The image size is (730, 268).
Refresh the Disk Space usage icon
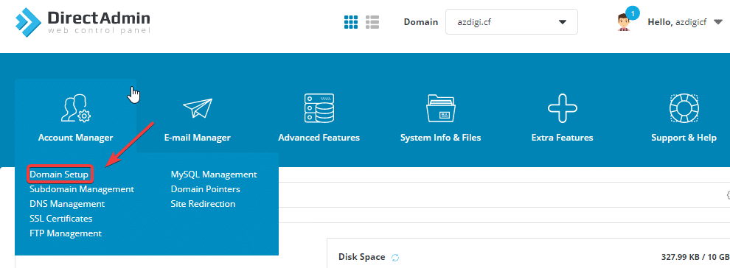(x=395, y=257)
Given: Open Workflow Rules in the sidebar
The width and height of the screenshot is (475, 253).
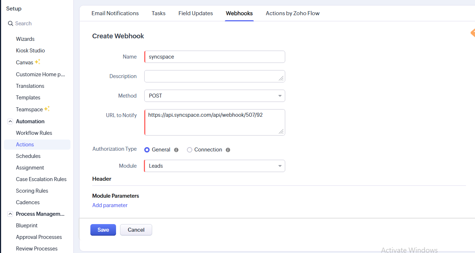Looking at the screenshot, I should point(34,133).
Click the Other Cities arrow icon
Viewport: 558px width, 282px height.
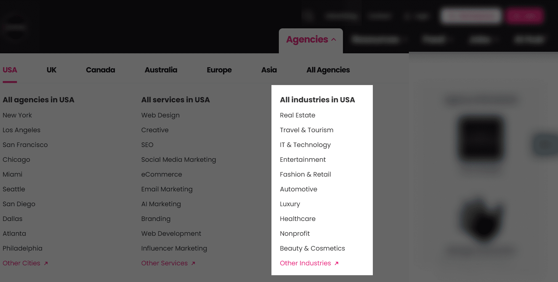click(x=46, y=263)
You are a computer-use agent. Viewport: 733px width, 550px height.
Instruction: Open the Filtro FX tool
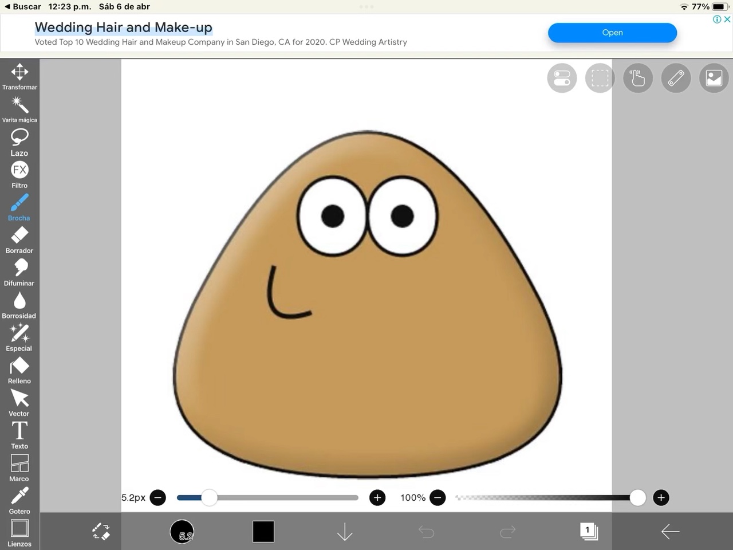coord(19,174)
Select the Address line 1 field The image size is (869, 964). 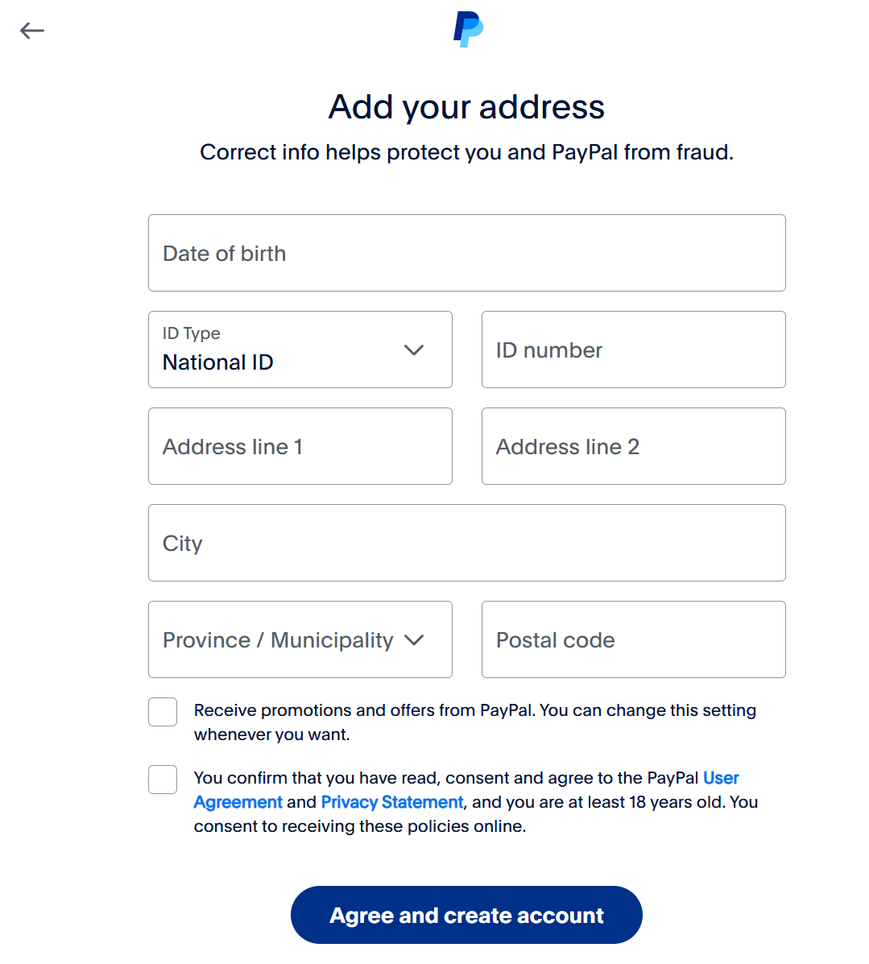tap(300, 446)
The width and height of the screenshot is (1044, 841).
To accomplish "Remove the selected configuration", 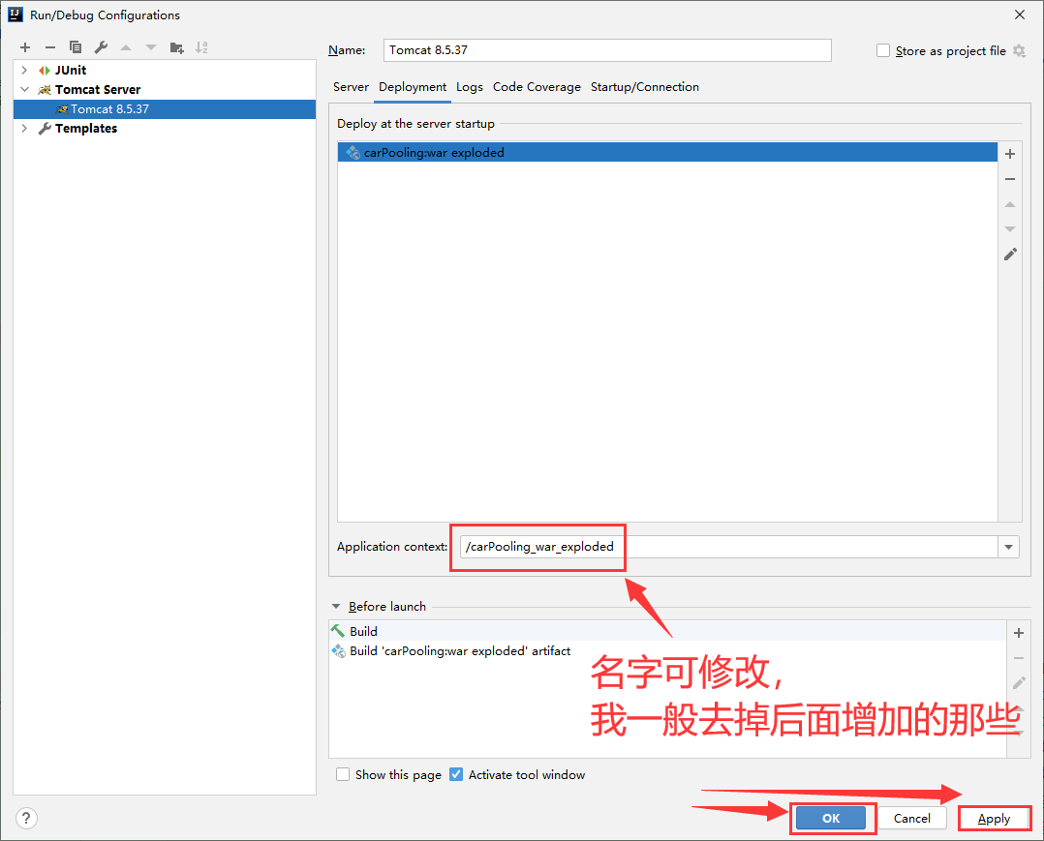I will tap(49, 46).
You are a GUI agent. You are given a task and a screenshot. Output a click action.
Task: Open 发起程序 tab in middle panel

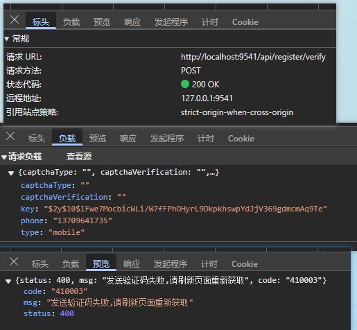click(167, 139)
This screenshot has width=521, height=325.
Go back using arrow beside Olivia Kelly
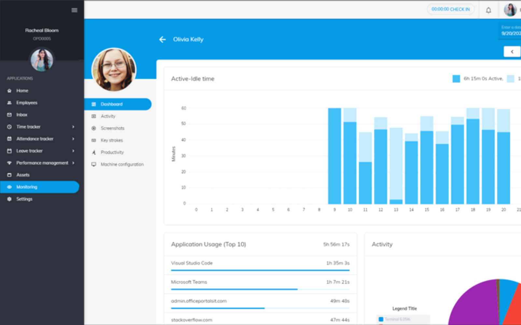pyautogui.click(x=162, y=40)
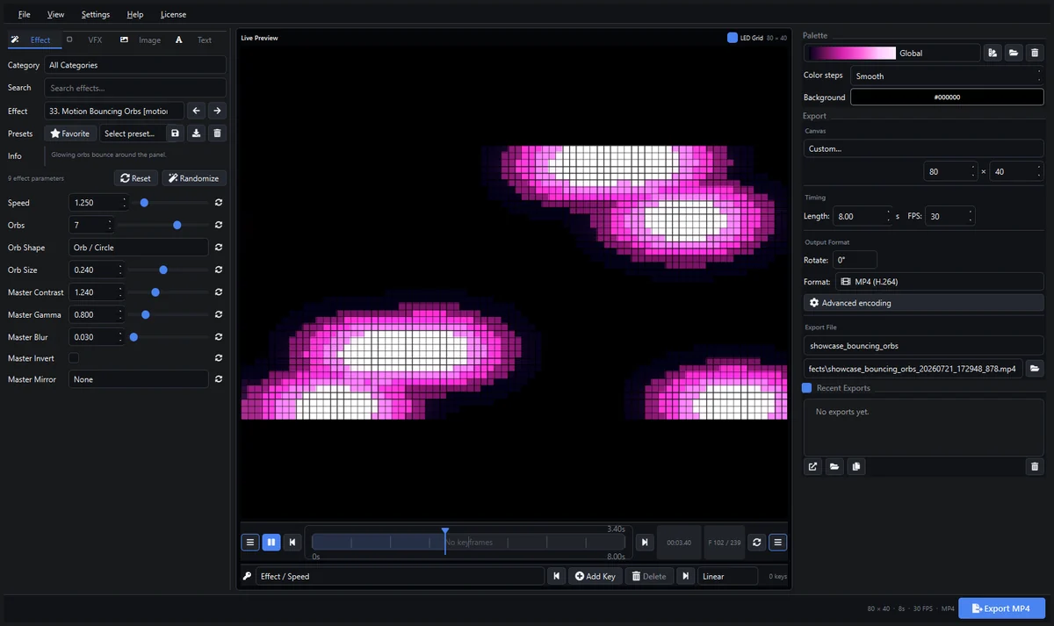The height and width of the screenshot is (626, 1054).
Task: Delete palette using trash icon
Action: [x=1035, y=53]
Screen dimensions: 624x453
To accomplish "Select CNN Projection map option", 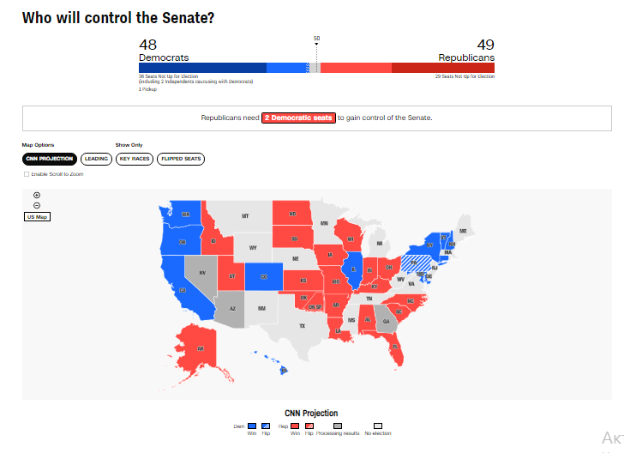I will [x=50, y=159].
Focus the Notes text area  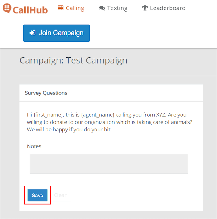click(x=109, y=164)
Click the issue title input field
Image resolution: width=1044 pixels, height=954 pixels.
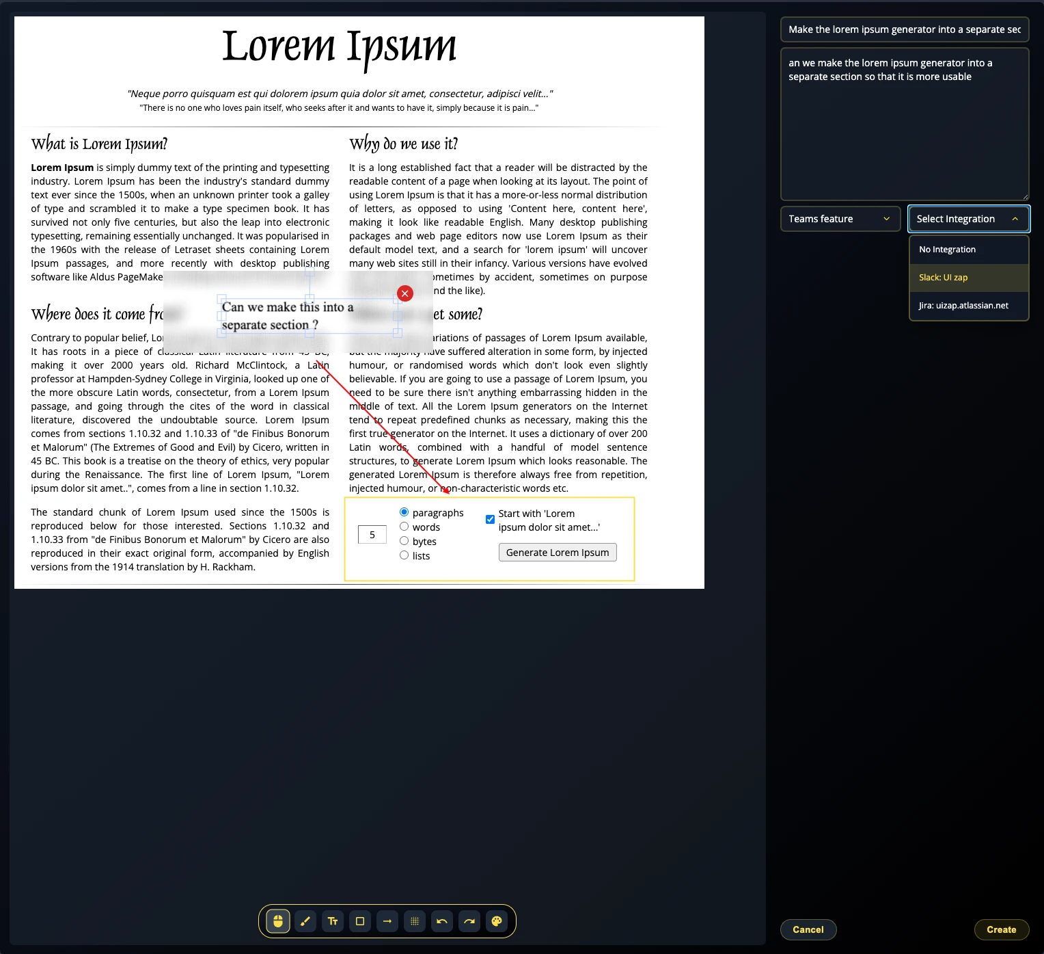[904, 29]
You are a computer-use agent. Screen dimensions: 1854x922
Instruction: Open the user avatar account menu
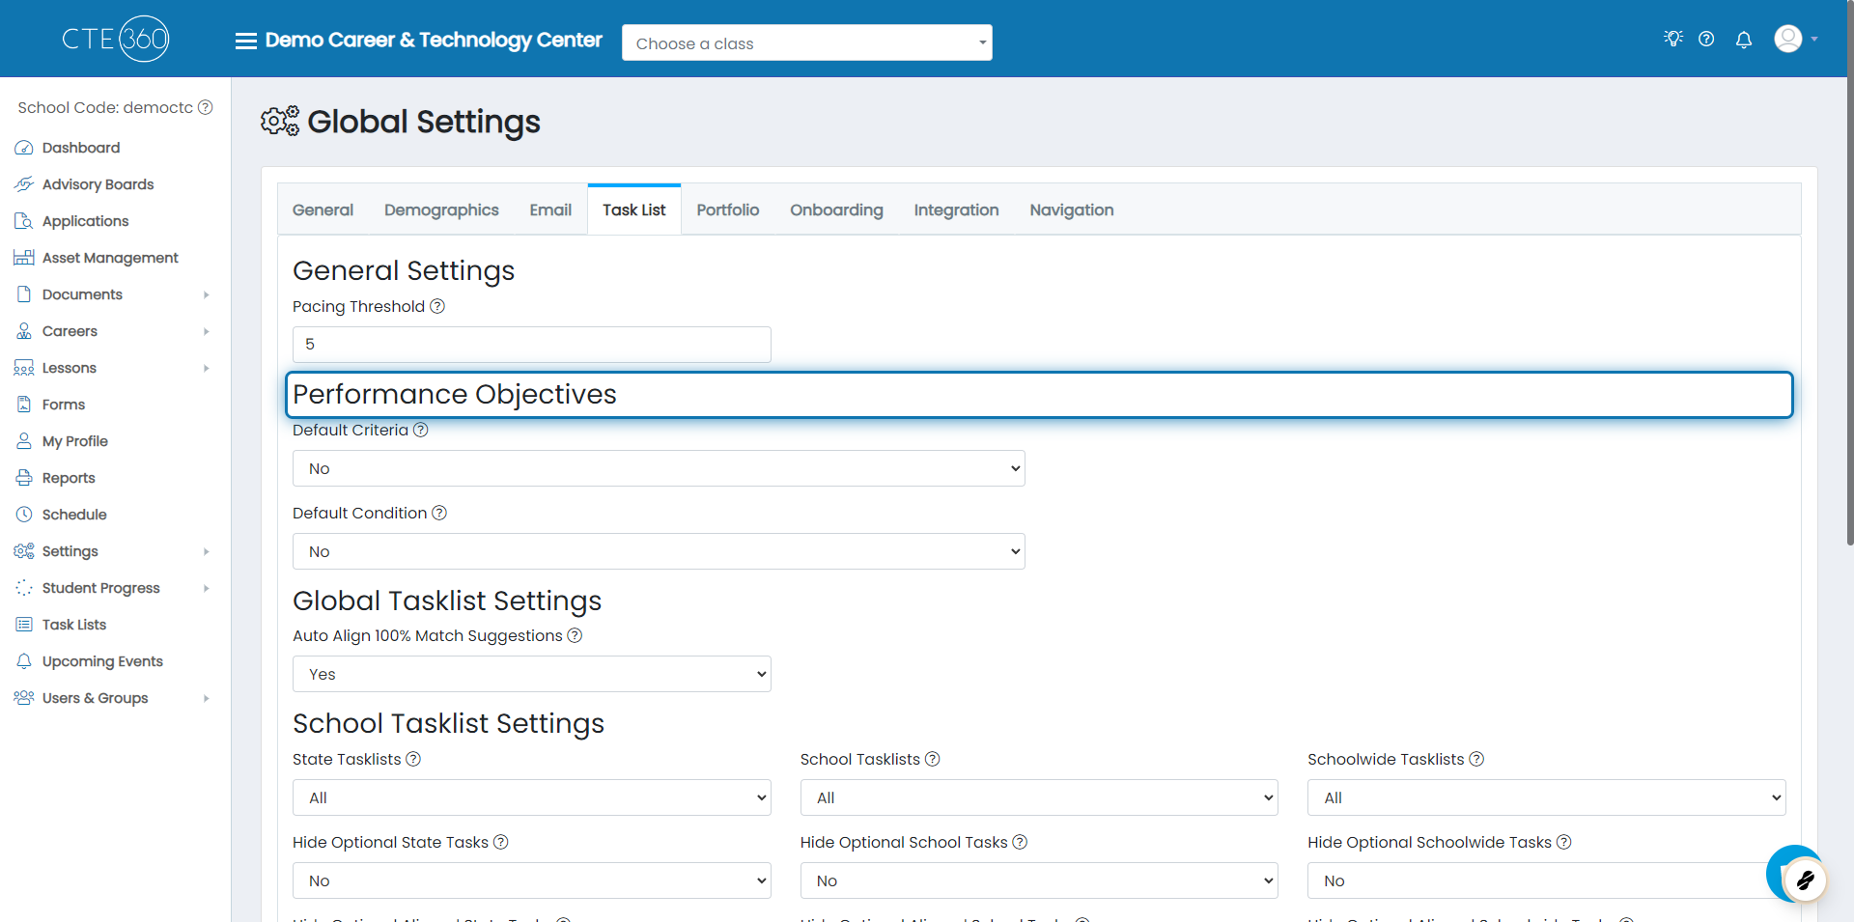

Task to carry out = Write out every line of the records from the start through the line that contains "Looking at the" as a JSON list of strings, one string per line and no blank lines. Leave the pictures out.

Result for this exercise =
[
  "The image size is (730, 268).",
  "Refresh the Disk Space usage icon",
  "(x=395, y=257)",
  "Given: Open Workflow Rules in the sidebar",
  "The width and height of the screenshot is (475, 253).",
  "Looking at the screenshot, I should point(34,133)."
]